Were talent measured by productivity, he would be king; by the length of tracking shots, he would be emperor; by receipts, he would be the Pope. Unfortunately, his ambitions are more short-term. His best films (L'Enfer des anges, Les Disparus de Saint-Agil, L'Assassinat du Père Noël) today seem forced. Martine Carol deserves better than Lucrèce Borgia, Nana, and Madame DuBarry. Fanfan la Tulipe is competent, but somewhat warped and dry on a second viewing. Trying his hand at "generosity", he tripped over Si tous les gars du monde. From a commercial point of view, his success can not be questioned and his films open foreign markets to French productions.

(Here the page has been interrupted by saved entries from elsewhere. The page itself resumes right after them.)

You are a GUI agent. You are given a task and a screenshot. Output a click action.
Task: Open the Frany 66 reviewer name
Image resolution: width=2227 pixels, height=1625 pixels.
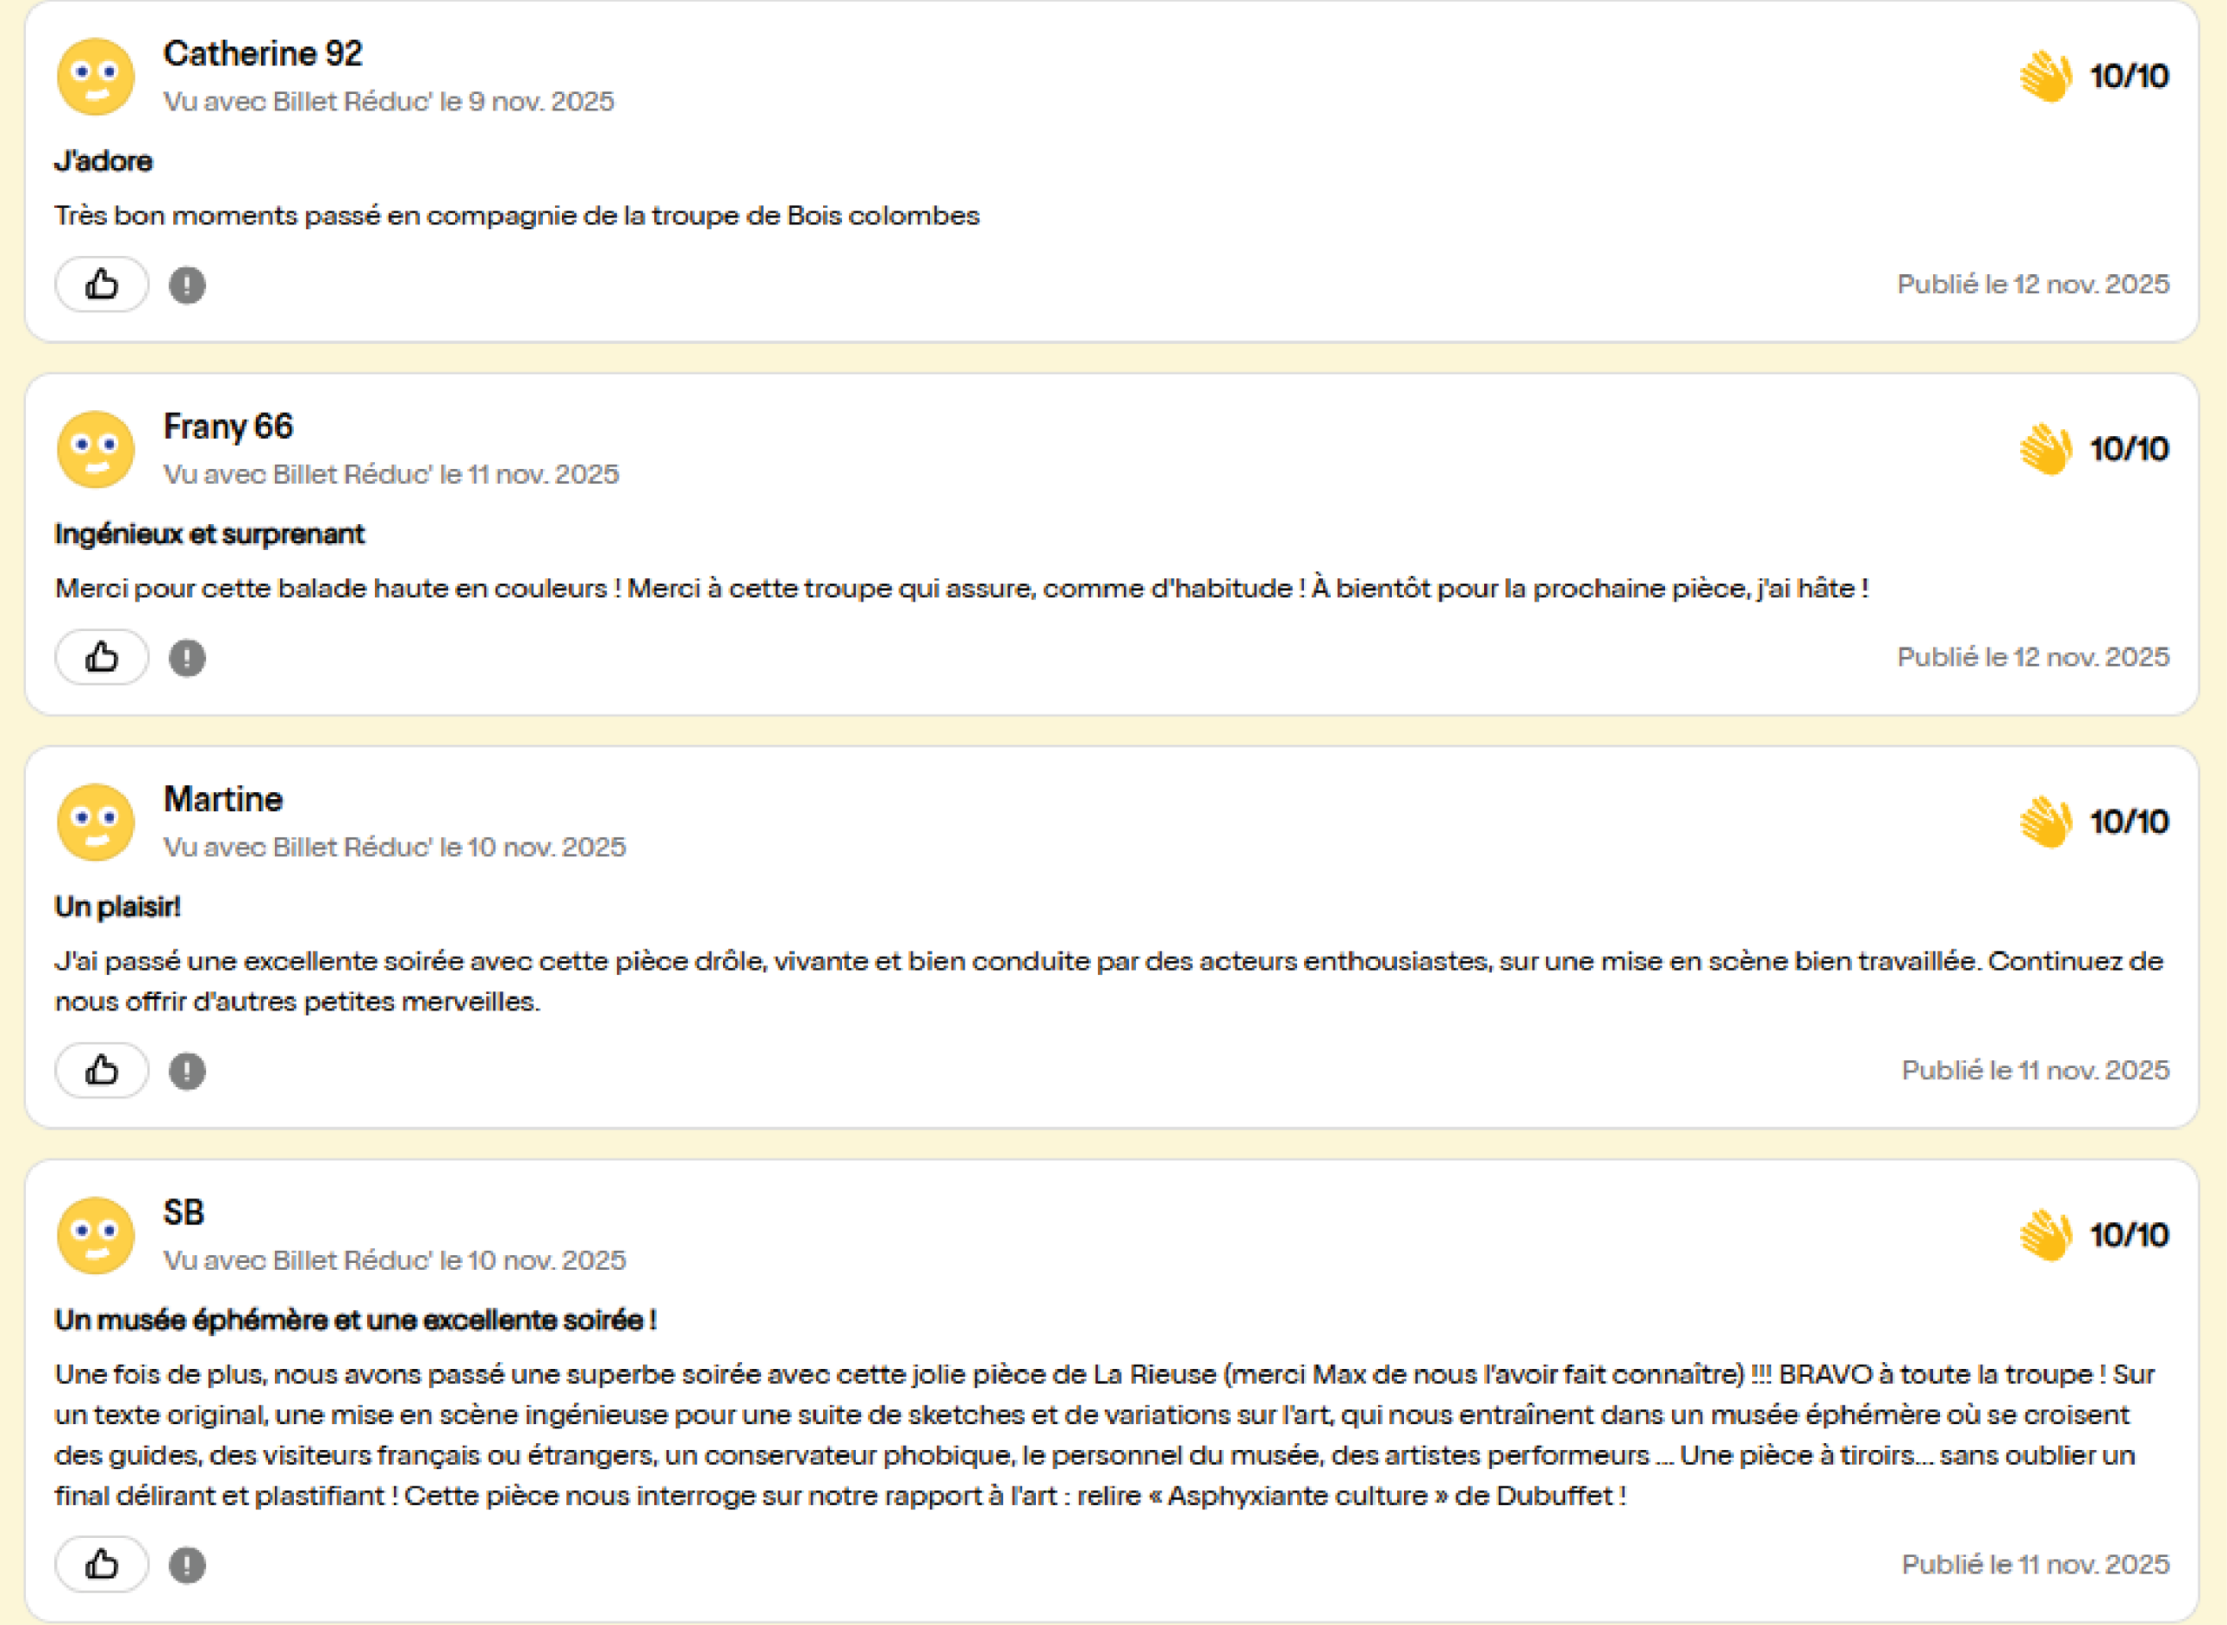coord(228,426)
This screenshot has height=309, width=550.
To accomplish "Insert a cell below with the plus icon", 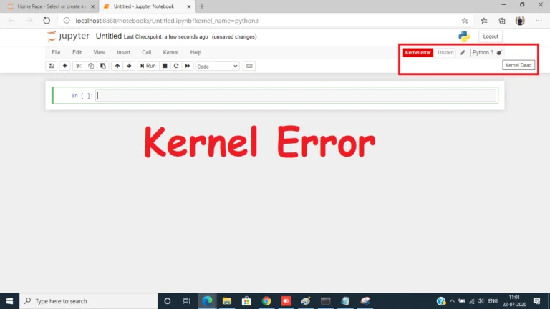I will 65,66.
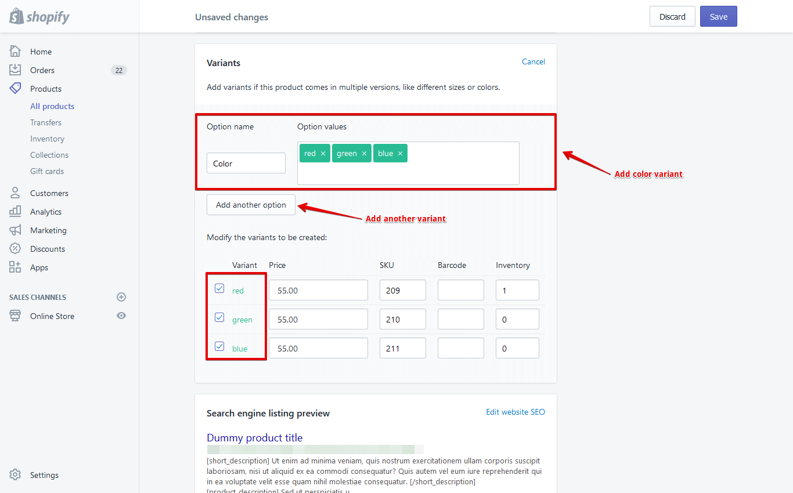Screen dimensions: 793x493
Task: Open Analytics via bar chart icon
Action: coord(15,212)
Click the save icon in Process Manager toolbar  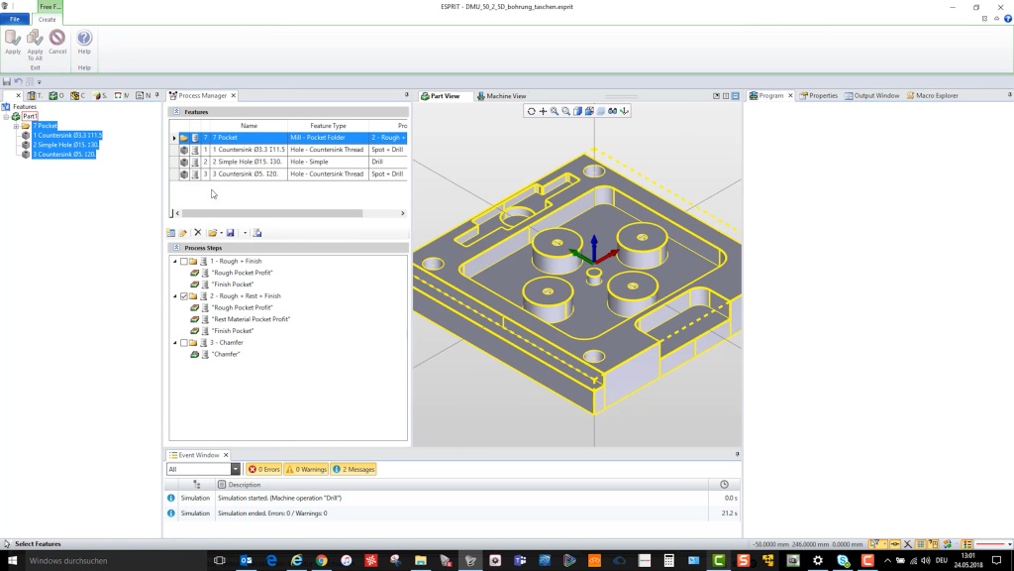(231, 233)
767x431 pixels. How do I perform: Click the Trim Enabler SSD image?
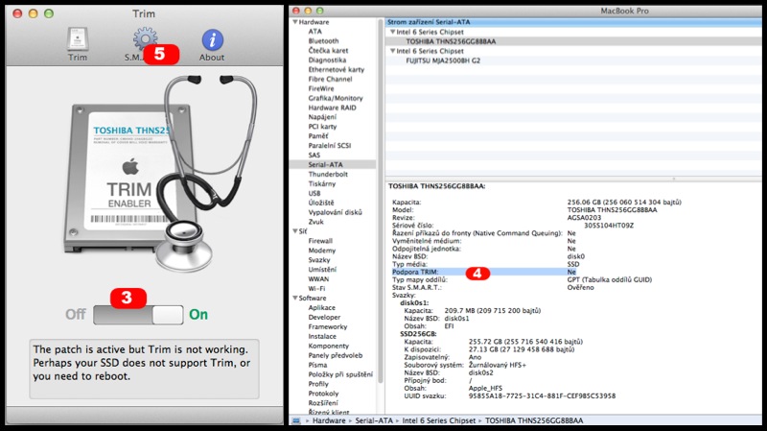[x=134, y=178]
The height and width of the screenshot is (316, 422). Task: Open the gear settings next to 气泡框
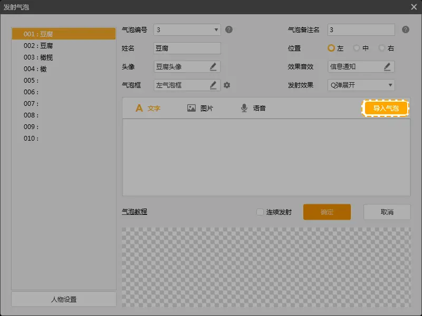click(227, 85)
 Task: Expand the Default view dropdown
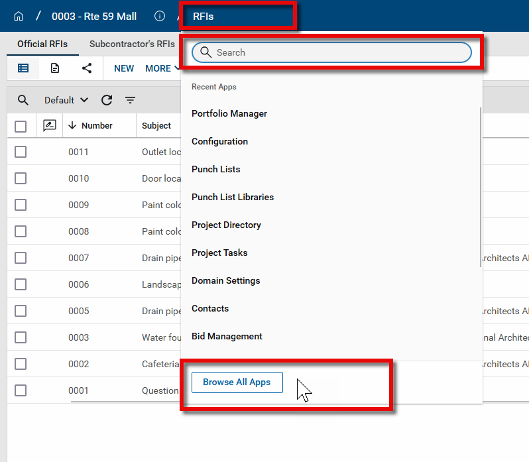click(66, 100)
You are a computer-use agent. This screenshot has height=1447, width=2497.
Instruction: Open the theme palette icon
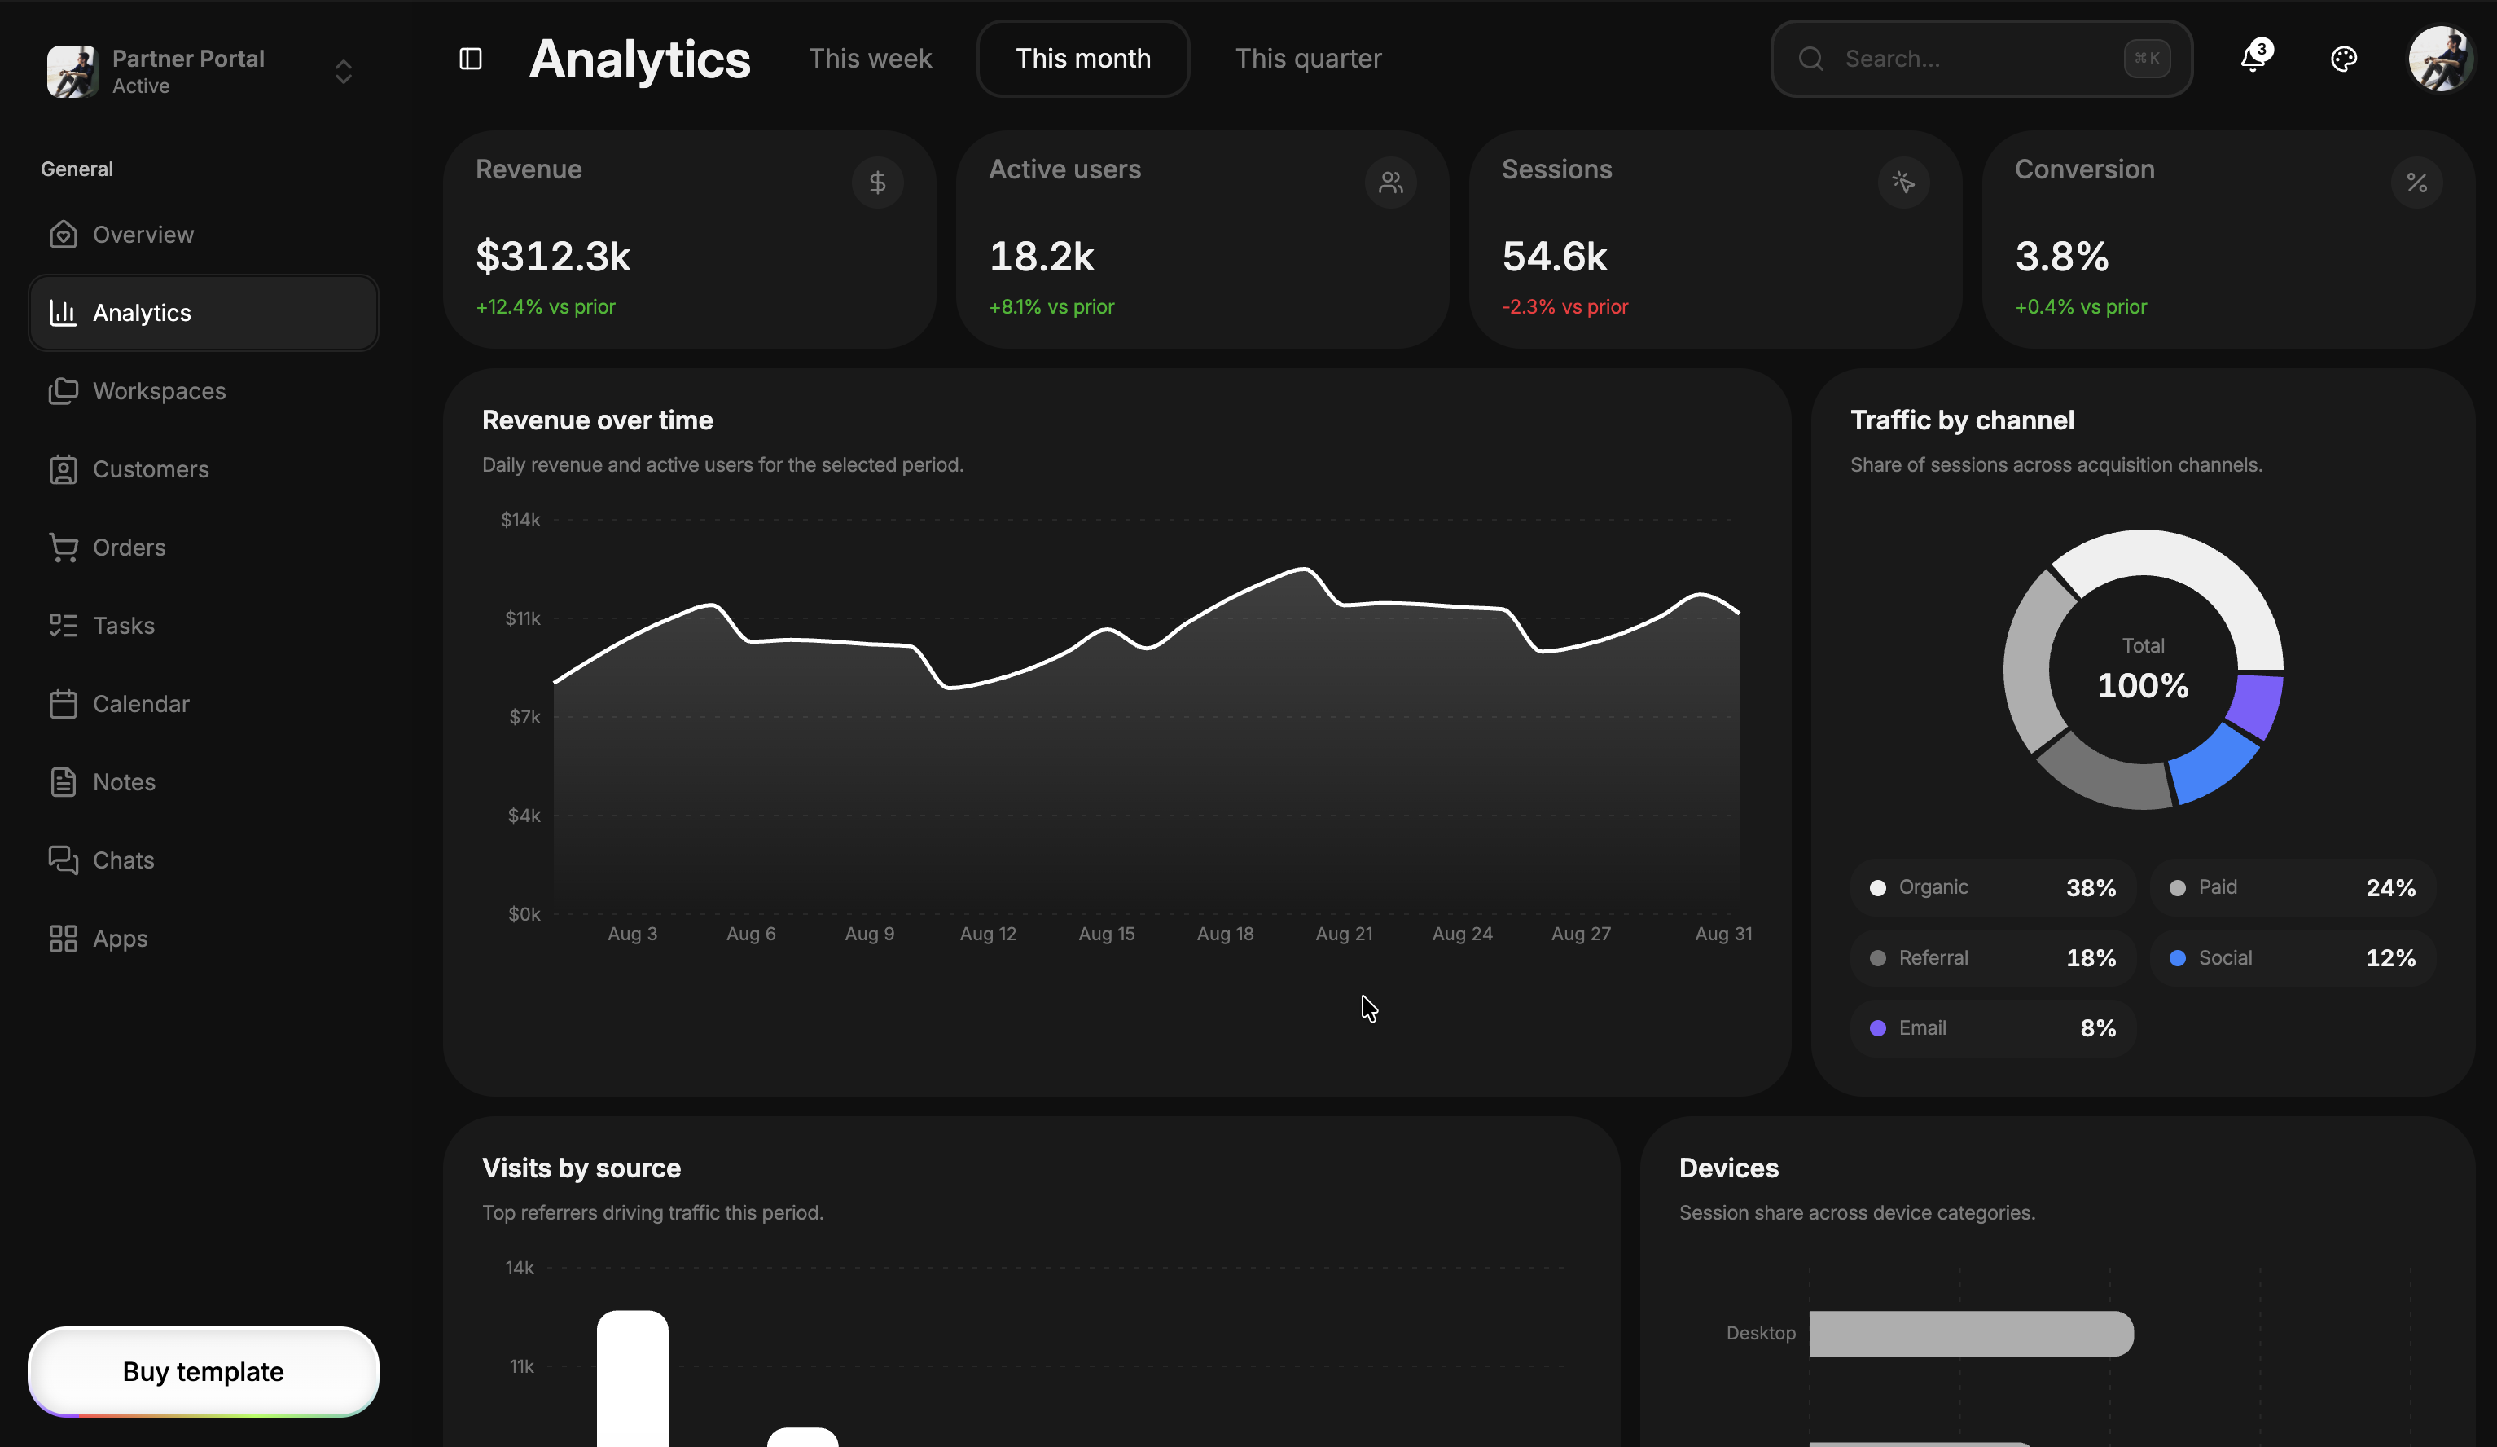[x=2343, y=59]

With his wife Martine, he made a triumphant tour of the world, an excellent pair of ambassadors for French cinema.It needs such. But it also needs to be rigorous with this likable and intelligent man who, for the moment, leaves cinema with only two or three morsels of anthology (the tracking shot of the song of the "p'tit cordonnier" and the horse in the mist in Sortilèges, the battle scenes from D'homme à hommes). He has defined "director", thusly, "A one-man band who while playing all his instruments must avoid cacophony." Has he avoided that in any one of his films?

Jean Devaivre
In light of the contretemps Bertrand Tavernier-Cahiers du Cinema that surrounded that release of Tavernier's Laissez-passer in 2002 which told the story of the war-time exploits of this director and also screenwriter Jean Aurenche, it is interesting to see what was written in Cahiers in 1957 about Devaivre. This thumbnail is reputed to have been written by Claude Chabrol. Devaivre directed two films in the Caroline, cherie series.

One-time editor who began his career with the second Le Roi des reaquilleurs, he possesses a remarkable sense of rhythm and his La Dame d'onze heure can be considered excellent. He was ambitious with La ferme des sept péchés, a commercial failure but a highly respectable film. Then, he specialized in uninteresting carolinades. He is returning after a long silence to the detective story.

René Wheeler
This writer-director was also a character in Tavernier's Laissez-passer. He was old friend whom Jean Aurenche sees reduced to selling shoelaces on the curb and whom Aurenche presses into service as a co-writer.

Inconsistent screenwriter, inconsistent director. Premières armes lacks neither courage nor originality, but nevertheless it is an unsteady, irritating, conventional film. But Châteaux en Espagne is a beautiful, unsung work. Everything there is unique, the realism, the dark poetry, the respect for language, the contentiousness of the play of the actors. This is "la minute de verité", it is also one of those rare films romanesque. . . and modern. Uneasy temperament, knowing full well where facility begins and ends, and gifted only for difficult and thankless works, Wheeler would need a complete freedom to be an "auteur of films": our Zinnemann.